→ Items listed in a dataset:
++++++++++

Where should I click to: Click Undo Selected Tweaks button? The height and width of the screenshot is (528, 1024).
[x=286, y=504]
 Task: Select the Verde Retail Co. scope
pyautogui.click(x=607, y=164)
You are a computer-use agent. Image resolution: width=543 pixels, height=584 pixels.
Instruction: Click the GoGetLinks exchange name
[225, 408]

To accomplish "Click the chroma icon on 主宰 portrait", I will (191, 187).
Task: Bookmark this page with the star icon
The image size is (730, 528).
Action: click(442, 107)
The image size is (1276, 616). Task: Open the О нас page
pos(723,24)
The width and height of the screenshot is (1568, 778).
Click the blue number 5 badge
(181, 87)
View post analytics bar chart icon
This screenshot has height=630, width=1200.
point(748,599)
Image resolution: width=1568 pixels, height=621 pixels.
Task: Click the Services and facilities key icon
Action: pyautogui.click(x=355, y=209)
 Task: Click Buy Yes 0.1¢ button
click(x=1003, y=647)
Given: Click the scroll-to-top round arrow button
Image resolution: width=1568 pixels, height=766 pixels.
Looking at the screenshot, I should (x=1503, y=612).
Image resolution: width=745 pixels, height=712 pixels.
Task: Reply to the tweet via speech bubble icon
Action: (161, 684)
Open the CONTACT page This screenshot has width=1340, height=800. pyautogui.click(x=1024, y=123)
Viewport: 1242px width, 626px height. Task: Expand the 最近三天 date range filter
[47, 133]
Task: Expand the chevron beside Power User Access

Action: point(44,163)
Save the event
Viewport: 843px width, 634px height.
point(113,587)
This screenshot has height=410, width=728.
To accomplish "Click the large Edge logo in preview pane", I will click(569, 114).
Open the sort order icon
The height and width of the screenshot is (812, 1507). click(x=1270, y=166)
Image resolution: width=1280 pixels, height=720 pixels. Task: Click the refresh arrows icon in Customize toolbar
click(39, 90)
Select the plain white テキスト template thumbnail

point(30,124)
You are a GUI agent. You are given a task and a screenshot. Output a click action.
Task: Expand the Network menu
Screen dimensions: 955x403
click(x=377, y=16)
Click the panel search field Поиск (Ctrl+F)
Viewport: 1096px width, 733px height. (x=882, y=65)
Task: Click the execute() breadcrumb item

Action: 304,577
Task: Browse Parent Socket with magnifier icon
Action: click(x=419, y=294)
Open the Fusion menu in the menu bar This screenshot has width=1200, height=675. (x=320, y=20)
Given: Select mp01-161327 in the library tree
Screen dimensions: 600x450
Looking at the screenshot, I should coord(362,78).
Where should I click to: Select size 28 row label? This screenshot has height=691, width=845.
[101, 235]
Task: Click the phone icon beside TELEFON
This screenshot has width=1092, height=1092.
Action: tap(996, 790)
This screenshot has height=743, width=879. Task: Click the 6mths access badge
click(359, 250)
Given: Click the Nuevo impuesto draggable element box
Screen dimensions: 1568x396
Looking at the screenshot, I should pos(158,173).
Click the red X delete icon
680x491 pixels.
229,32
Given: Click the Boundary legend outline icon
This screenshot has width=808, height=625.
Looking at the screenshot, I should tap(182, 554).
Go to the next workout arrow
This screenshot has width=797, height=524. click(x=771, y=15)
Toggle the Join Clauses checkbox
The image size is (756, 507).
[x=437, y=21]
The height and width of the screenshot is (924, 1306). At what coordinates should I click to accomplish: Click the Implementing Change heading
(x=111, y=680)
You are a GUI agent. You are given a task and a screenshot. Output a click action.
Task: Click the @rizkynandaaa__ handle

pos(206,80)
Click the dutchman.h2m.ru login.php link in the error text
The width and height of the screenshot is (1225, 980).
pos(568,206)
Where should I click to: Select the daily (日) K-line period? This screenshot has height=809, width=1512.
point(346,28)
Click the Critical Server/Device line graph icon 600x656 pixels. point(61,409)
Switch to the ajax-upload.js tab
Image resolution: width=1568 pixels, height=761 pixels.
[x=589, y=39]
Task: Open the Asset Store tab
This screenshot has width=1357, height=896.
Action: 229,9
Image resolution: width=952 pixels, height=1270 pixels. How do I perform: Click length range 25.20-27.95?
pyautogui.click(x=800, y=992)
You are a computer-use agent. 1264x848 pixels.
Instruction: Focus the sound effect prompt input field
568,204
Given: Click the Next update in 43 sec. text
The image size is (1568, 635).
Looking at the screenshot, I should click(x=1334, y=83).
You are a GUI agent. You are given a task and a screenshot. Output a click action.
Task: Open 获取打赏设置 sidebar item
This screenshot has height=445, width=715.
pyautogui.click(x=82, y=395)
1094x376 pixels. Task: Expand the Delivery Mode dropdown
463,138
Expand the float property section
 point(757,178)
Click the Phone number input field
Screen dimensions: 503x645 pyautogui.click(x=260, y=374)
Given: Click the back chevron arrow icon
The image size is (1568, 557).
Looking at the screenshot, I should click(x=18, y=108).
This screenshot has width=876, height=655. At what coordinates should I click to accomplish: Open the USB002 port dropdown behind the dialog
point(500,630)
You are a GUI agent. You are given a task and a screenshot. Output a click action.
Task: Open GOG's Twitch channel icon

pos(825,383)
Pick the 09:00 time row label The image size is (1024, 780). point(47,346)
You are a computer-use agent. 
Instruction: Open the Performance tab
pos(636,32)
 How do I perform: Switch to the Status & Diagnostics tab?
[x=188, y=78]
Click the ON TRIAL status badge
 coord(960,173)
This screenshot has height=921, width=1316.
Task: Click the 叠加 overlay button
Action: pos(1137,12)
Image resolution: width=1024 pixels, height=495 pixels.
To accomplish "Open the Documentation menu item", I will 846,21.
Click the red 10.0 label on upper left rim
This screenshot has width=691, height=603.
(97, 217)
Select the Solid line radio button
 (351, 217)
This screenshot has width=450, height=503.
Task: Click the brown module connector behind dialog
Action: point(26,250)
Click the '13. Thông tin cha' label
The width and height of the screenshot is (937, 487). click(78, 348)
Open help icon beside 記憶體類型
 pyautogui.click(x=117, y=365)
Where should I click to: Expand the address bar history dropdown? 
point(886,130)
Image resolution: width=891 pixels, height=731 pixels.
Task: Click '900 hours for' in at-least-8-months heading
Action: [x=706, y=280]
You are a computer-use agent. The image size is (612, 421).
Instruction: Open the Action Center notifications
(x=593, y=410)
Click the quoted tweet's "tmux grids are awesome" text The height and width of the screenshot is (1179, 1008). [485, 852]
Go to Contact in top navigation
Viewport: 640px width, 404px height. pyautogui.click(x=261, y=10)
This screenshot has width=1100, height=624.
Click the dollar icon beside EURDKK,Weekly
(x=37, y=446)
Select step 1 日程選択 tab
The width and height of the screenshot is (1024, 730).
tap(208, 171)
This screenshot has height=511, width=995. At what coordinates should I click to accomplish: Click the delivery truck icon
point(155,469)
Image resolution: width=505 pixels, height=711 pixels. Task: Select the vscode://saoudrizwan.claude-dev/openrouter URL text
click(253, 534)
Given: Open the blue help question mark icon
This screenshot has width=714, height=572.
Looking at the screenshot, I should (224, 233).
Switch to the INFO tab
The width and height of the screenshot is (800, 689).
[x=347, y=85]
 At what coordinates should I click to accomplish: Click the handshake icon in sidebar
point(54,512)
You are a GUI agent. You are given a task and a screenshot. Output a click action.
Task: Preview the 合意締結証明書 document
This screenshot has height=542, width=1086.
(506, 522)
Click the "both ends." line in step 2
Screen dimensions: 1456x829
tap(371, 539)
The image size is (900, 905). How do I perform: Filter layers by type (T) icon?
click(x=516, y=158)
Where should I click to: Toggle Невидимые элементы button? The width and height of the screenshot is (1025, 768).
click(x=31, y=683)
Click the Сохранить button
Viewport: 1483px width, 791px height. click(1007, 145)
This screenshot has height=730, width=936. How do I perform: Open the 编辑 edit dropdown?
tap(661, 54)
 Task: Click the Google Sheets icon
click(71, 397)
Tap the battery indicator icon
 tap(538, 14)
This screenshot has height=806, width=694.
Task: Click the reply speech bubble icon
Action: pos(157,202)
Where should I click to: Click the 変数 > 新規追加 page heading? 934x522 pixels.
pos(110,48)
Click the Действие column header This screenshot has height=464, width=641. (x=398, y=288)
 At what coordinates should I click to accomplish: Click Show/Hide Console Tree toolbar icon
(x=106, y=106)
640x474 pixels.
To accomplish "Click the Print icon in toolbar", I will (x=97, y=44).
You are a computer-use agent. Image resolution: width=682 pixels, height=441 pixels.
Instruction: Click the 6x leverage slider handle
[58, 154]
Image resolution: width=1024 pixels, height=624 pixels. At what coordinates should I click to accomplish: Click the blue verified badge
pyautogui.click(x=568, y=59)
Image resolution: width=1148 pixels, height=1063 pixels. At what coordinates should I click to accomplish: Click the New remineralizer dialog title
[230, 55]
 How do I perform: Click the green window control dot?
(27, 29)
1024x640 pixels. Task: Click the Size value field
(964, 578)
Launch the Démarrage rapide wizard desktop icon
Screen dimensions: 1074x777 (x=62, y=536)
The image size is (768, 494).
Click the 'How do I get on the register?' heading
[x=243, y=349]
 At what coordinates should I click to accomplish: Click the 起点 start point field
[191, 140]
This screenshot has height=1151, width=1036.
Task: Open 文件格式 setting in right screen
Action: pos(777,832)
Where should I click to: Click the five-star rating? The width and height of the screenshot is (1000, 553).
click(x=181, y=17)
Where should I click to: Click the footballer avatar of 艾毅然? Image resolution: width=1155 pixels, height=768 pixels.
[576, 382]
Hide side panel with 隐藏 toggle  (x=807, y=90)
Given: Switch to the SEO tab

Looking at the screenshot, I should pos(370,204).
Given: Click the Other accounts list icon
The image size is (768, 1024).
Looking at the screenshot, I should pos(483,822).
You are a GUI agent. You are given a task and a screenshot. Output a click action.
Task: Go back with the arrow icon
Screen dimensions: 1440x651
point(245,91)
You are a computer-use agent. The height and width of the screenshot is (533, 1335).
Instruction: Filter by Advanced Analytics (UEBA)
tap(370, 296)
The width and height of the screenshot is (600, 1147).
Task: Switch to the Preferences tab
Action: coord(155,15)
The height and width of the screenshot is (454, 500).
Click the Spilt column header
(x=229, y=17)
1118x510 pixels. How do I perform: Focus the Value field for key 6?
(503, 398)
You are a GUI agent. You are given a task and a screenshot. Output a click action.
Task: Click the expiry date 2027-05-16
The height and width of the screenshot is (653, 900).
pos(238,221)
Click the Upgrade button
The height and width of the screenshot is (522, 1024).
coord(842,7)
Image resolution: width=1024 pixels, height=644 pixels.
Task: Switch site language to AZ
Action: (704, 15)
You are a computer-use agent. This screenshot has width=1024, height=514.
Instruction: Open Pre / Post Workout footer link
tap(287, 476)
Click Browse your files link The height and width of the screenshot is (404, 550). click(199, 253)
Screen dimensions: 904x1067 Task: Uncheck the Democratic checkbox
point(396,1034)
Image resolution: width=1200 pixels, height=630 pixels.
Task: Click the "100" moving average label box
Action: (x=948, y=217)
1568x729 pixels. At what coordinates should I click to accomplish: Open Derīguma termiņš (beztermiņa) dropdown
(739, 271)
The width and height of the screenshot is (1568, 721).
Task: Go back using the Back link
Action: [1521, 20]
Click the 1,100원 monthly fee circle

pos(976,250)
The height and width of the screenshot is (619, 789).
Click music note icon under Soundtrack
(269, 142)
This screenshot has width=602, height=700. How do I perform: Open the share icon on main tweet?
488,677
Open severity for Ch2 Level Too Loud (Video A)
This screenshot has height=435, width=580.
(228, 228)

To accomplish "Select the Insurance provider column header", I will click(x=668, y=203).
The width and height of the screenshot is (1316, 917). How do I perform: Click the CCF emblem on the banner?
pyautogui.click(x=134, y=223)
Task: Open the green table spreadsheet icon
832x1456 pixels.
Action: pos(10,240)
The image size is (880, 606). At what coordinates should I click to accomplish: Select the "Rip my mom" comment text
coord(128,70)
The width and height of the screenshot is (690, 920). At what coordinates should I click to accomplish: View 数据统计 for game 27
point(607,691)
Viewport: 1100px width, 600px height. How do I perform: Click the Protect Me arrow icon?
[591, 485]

++++++++++

→ What the task requires: From the data above, return every line from the line that has "Given: Select mp01-161327 in the library tree" up to and including the line that has "Task: Click the phone icon beside TELEFON", exactly.

→ Answer:
Given: Select mp01-161327 in the library tree
Screen dimensions: 600x450
Looking at the screenshot, I should coord(362,78).
Where should I click to: Select size 28 row label? This screenshot has height=691, width=845.
[101, 235]
Task: Click the phone icon beside TELEFON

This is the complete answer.